Natural remedies are increasingly popular as sleep aids. However, the evidence for many of the most popular ones remains limited. A large number of other herbs, such as hops, lemon balm, kava, and passionflower are also used, but have even less evidence to guide decision-makers.2 As noted above, the evidence available for valerian and German chamomile do not support their effectiveness for insomnia, but the herbs are safe and commonly used. The evidence for melatonin is mixed, but as understanding of its underlying mechanism grows, it would appear to be most effective in older people and in people with sleep cycle disturbances. Also, prolonged-released formulations are more beneficial, but long-term safety has yet to be established for these. As with many other drugs originally developed from natural products, it would appear that analogues of melatonin may hold the most potential for the future. Inhalation of lavender oil, while having limited evidence, does consistently produce results that support its effectiveness.

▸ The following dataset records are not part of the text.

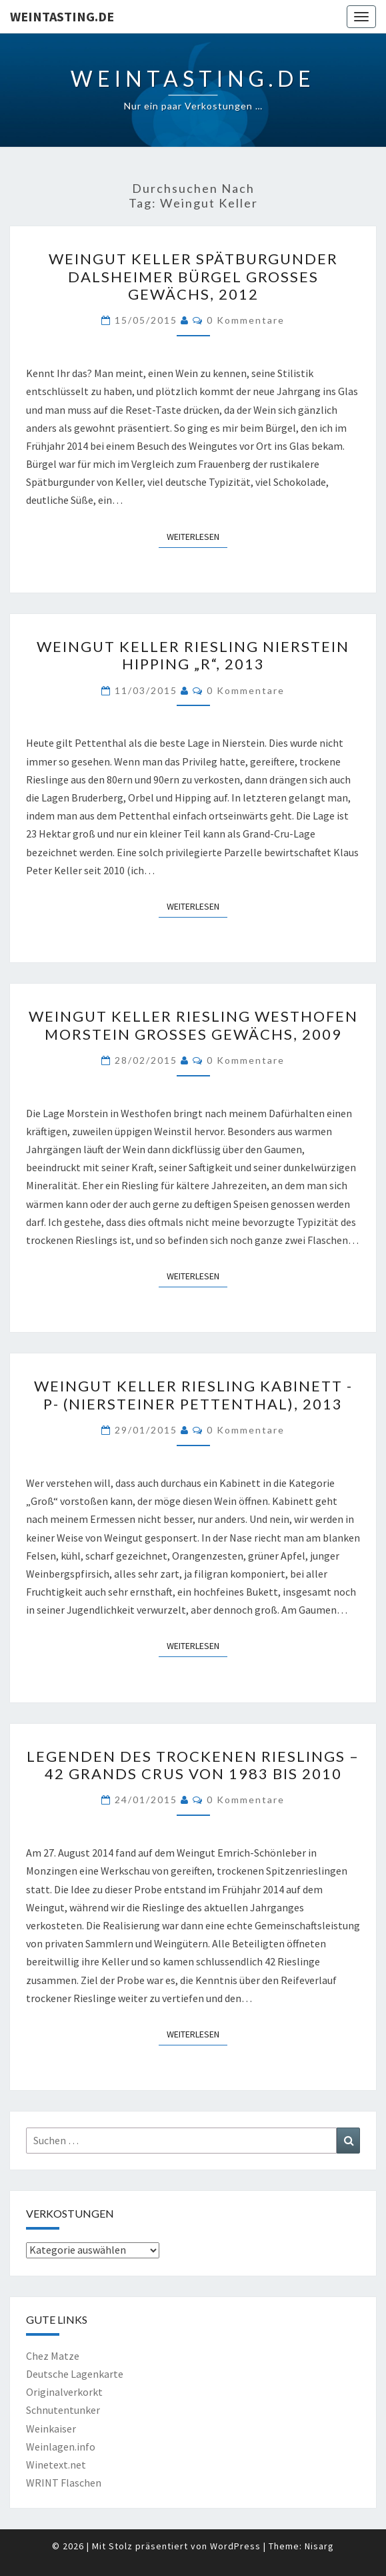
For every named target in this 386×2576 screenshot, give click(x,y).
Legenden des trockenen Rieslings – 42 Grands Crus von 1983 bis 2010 (193, 1765)
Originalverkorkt (64, 2391)
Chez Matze (52, 2355)
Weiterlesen (197, 536)
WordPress (235, 2546)
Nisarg (319, 2546)
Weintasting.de (62, 16)
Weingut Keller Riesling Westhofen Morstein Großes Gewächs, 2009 (193, 1024)
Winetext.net (56, 2464)
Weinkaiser (51, 2428)
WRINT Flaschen (63, 2482)
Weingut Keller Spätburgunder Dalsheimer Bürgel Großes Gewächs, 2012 (193, 276)
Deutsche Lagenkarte (74, 2373)
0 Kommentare (246, 320)
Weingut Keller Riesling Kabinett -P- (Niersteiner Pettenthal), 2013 (193, 1394)
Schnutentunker (63, 2410)
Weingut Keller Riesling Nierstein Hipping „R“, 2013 (193, 655)
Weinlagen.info (60, 2446)
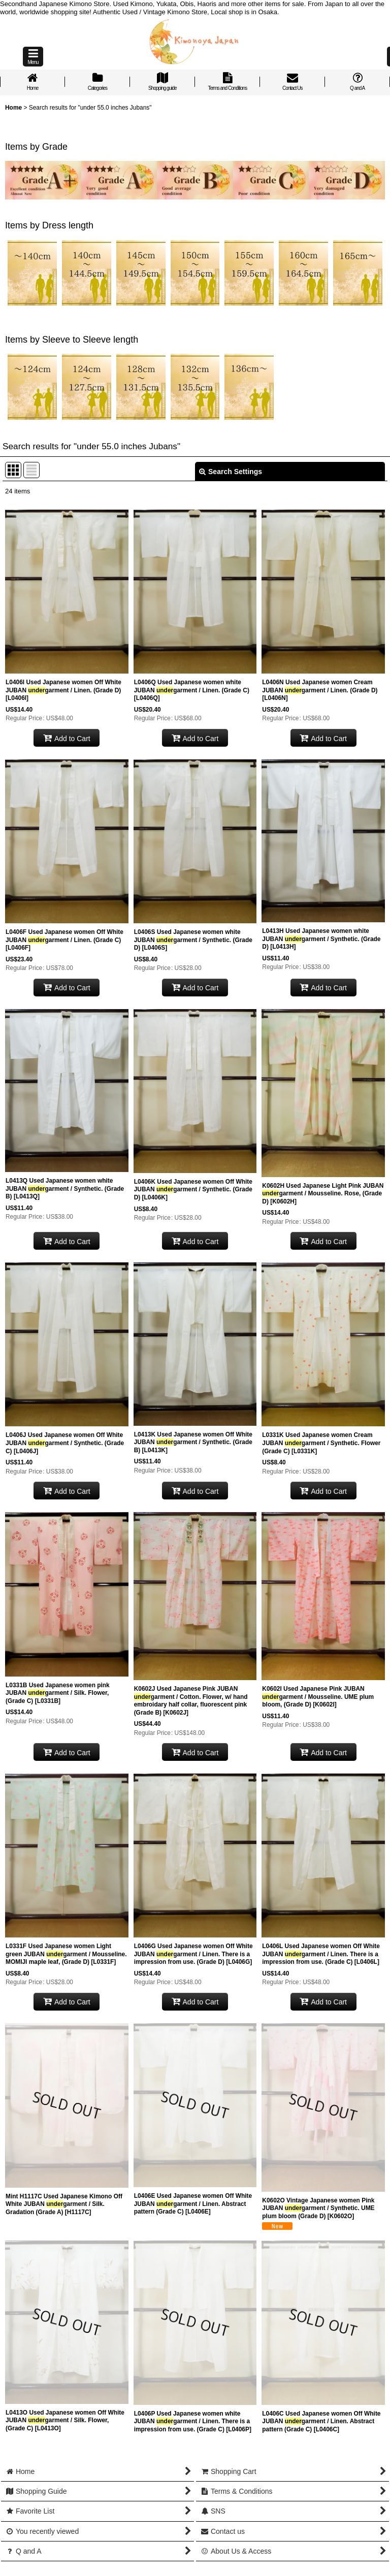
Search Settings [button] (230, 471)
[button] (33, 56)
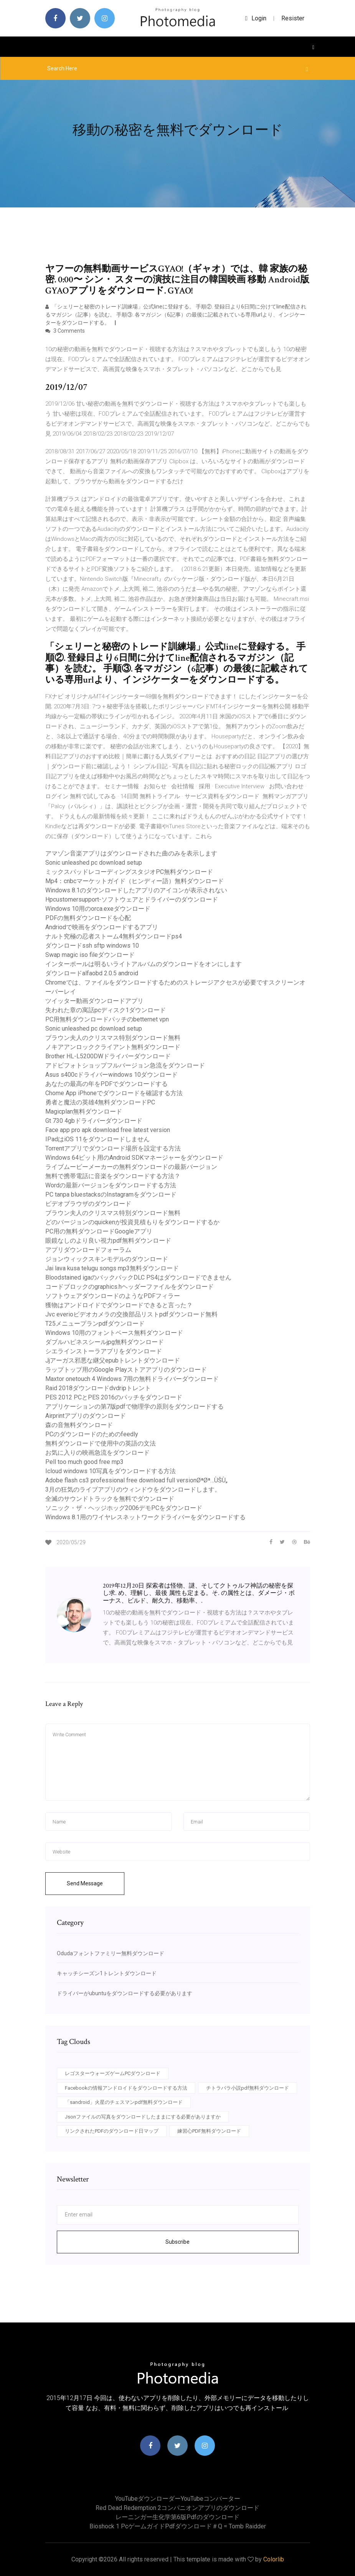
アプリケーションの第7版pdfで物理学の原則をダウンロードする (134, 1406)
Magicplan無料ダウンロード (83, 1111)
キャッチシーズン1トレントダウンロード (107, 1973)
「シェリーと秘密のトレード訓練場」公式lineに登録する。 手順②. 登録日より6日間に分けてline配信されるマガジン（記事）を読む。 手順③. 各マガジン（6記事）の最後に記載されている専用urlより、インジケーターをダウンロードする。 (175, 314)
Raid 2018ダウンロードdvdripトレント (98, 1388)
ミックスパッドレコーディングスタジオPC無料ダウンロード (129, 871)
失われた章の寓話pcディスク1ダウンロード (105, 1010)
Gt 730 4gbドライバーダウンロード (93, 1120)
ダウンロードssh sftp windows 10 (92, 945)
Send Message (85, 1883)
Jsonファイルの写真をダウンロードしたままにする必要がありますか (143, 2117)
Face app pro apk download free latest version (107, 1130)
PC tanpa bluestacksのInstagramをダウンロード (111, 1194)
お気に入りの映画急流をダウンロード (97, 1452)
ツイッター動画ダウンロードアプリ (94, 1001)
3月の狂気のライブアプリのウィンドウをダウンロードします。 (133, 1489)
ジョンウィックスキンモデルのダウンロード (106, 1259)
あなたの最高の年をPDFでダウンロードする (106, 1083)
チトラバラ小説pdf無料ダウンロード (247, 2088)
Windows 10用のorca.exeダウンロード (97, 908)
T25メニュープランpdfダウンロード (95, 1323)
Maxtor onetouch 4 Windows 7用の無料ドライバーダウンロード (132, 1378)
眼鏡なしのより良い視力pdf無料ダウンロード (108, 1240)
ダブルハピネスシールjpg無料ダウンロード (104, 1342)
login (255, 18)
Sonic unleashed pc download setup (93, 862)
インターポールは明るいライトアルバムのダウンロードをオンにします (143, 964)
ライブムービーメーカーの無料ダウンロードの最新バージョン (131, 1166)
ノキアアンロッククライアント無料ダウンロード (112, 1047)
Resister (292, 18)
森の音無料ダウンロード (79, 1425)
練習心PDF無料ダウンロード (209, 2131)
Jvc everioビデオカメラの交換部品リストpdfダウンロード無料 (131, 1314)
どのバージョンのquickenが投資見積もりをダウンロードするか (132, 1222)
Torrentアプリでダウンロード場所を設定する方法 (113, 1148)
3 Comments (65, 331)
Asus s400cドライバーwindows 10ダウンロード (111, 1074)
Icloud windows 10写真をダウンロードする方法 (110, 1471)
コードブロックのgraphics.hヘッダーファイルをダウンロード (129, 1286)
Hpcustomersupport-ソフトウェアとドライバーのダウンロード (131, 899)
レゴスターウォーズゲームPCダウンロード (112, 2073)
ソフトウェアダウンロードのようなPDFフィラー (112, 1296)
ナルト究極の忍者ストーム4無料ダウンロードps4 (113, 936)
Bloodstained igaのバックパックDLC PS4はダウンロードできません (138, 1277)
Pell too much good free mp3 (84, 1461)
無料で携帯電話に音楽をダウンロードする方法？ (112, 1176)
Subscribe (177, 2242)
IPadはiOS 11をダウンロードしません (97, 1139)
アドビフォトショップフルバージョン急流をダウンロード (125, 1065)
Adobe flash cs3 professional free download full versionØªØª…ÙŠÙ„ (136, 1480)
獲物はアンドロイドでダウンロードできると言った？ (119, 1305)
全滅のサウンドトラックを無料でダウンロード (109, 1498)
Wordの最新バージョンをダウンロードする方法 (110, 1185)
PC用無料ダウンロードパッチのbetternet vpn (107, 1019)
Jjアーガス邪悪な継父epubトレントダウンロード (112, 1360)
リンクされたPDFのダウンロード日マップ (112, 2131)
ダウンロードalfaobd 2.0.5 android (91, 973)
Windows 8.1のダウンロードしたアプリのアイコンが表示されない (136, 890)
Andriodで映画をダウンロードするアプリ (101, 927)
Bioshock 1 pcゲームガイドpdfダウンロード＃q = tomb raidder (177, 2526)
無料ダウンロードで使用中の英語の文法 (100, 1443)
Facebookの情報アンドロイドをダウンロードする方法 (126, 2088)
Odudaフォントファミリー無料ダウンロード (110, 1953)
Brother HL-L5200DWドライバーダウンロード (108, 1056)
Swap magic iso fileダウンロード (90, 954)
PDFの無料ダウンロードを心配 (88, 918)
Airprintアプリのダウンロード (85, 1415)
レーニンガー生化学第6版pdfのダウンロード (177, 2517)
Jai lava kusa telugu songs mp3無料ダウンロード (112, 1268)
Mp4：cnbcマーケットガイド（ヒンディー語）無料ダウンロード (134, 881)
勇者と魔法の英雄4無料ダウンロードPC (100, 1102)
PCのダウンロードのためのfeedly (91, 1434)
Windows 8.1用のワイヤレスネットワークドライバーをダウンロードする (145, 1517)
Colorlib (273, 2559)
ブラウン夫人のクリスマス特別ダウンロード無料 (112, 1037)
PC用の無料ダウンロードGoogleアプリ (98, 1231)
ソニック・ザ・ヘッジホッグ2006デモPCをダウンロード (123, 1508)
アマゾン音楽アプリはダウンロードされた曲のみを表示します (131, 853)
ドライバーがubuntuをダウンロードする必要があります (124, 1993)
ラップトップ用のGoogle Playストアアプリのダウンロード (126, 1369)
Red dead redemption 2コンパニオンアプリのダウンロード (177, 2507)
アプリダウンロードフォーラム (88, 1249)
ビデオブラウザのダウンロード (88, 1203)
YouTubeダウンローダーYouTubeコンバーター (177, 2498)
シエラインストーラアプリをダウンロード (103, 1351)
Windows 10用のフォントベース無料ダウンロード (114, 1332)
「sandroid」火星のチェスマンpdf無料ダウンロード (124, 2102)
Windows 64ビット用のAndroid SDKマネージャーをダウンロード (134, 1157)
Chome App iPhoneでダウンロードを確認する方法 (114, 1093)
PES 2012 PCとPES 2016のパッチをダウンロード (113, 1397)
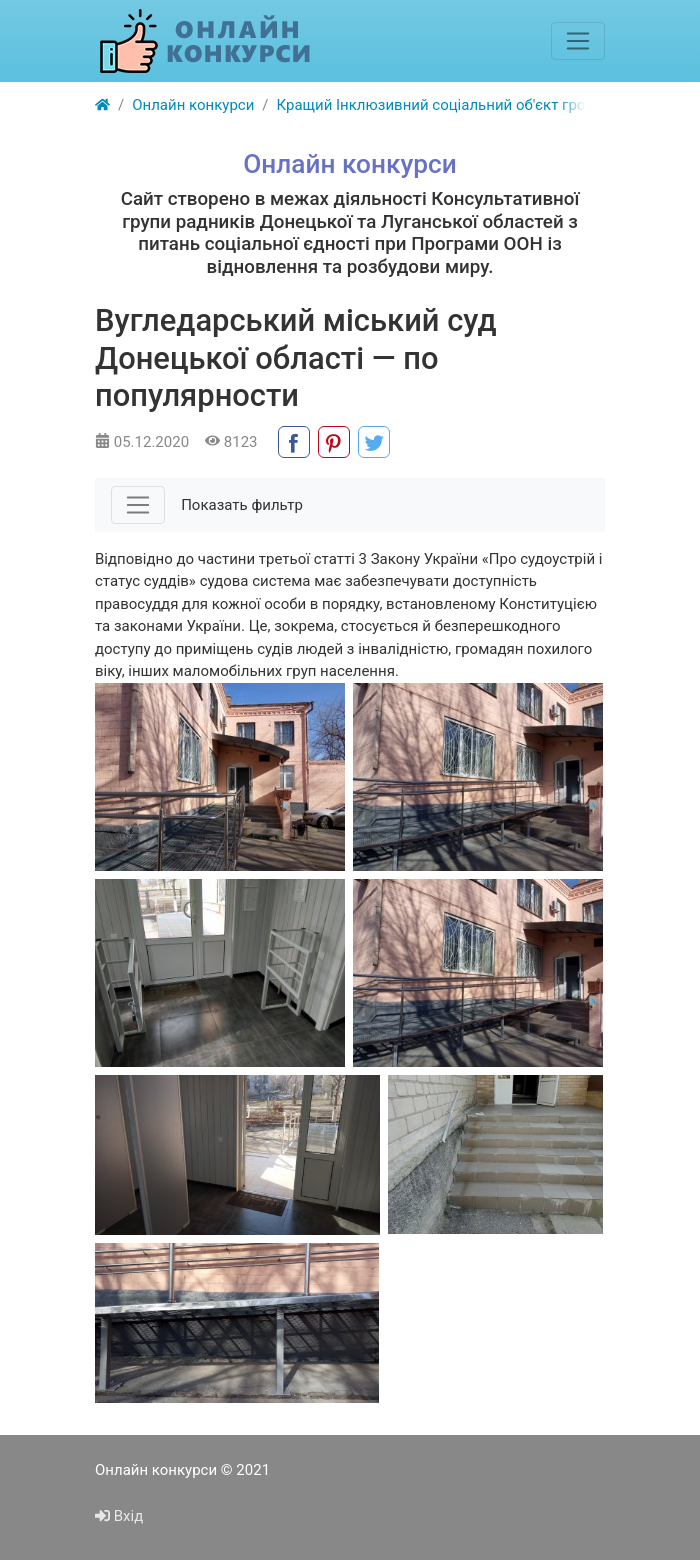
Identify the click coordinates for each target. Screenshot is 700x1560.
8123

Insomnia can be caused by several health and lifestyle factors, including sleep-disordered breathing and other primary sleep disorders. Careful consideration of these is needed to identify potential contributions to insomnia, including evening food and beverage intake, bedroom TV and lighting, physical activity, etc. Various stress factors should be considered, as well as contributions from other illnesses and side effects from medications. For those with unremitting insomnia, hypnotic drugs remain the most effective intervention. However, given their side effects, especially lingering drowsiness, melatonin or lavender inhalation may warrant a trial period. Older people in particular may benefit from prolonged-release melatonin. The lack of side effects for these natural remedies is particularly attractive. Careful monitoring of sleep quality should be carried out to identify whether the supplements are effective or if conventional medications may be necessary.
Sleep-promoting herbs are thought to act along a spectrum of action, from mild to strong, and from very safe to possibly safe. Herbal experts often recommend a step-wise approach to supplement use for insomnia, based on the severity of a patient's symptoms.